## [Work to be completed]
Every line of the data should be retyped with no difference from the original.

Collection entries

◆ ◆ ◆ ◆

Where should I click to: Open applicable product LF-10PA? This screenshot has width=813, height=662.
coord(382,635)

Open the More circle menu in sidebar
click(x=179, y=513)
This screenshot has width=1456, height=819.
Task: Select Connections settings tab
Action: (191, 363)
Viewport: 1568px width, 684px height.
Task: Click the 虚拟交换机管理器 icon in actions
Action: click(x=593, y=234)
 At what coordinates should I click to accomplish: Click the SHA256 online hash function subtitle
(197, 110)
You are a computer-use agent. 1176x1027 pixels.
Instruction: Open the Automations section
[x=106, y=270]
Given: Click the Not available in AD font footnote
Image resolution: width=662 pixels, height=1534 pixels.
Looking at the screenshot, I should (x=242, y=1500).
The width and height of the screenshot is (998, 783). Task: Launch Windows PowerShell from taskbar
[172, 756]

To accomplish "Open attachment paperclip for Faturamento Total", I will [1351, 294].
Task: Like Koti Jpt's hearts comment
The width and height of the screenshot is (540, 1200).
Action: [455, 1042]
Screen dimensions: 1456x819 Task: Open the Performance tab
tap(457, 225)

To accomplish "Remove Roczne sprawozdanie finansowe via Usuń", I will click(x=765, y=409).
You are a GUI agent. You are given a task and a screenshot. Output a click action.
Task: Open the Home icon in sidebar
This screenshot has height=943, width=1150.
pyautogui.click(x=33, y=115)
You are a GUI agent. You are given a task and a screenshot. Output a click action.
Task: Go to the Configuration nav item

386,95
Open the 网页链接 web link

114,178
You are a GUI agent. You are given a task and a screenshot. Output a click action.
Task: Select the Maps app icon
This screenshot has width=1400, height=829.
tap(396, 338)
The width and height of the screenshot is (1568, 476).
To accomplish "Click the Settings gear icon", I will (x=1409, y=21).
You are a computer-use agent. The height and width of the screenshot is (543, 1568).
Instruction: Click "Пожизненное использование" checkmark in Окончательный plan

◆ ◆ ◆ ◆

## [Expected answer]
Where should I click to: Open applicable product LF-10PA? This screenshot has width=813, height=662.
coord(382,635)

Open the More circle menu in sidebar
click(x=179, y=513)
This screenshot has width=1456, height=819.
Task: Select Connections settings tab
Action: (191, 363)
Viewport: 1568px width, 684px height.
Task: Click the 虚拟交换机管理器 icon in actions
Action: click(x=593, y=234)
 At what coordinates should I click to accomplish: Click the SHA256 online hash function subtitle
(197, 110)
You are a computer-use agent. 1176x1027 pixels.
Instruction: Open the Automations section
[x=106, y=270]
Given: Click the Not available in AD font footnote
Image resolution: width=662 pixels, height=1534 pixels.
Looking at the screenshot, I should (x=242, y=1500).
The width and height of the screenshot is (998, 783). Task: Launch Windows PowerShell from taskbar
[172, 756]

To accomplish "Open attachment paperclip for Faturamento Total", I will [1351, 294].
Task: Like Koti Jpt's hearts comment
The width and height of the screenshot is (540, 1200).
Action: [455, 1042]
Screen dimensions: 1456x819 Task: Open the Performance tab
tap(457, 225)

To accomplish "Remove Roczne sprawozdanie finansowe via Usuń", I will click(x=765, y=409).
You are a GUI agent. You are given a task and a screenshot. Output a click action.
Task: Open the Home icon in sidebar
This screenshot has height=943, width=1150.
pyautogui.click(x=33, y=115)
You are a GUI agent. You are given a task and a screenshot. Output a click action.
Task: Go to the Configuration nav item

386,95
Open the 网页链接 web link

114,178
You are a GUI agent. You are given a task and a screenshot. Output a click action.
Task: Select the Maps app icon
This screenshot has width=1400, height=829.
tap(396, 338)
The width and height of the screenshot is (1568, 476).
To accomplish "Click the Settings gear icon", I will (x=1409, y=21).
You are a computer-use agent. The height and width of the screenshot is (543, 1568).
Instruction: Click "Пожизненное использование" checkmark in Окончательный plan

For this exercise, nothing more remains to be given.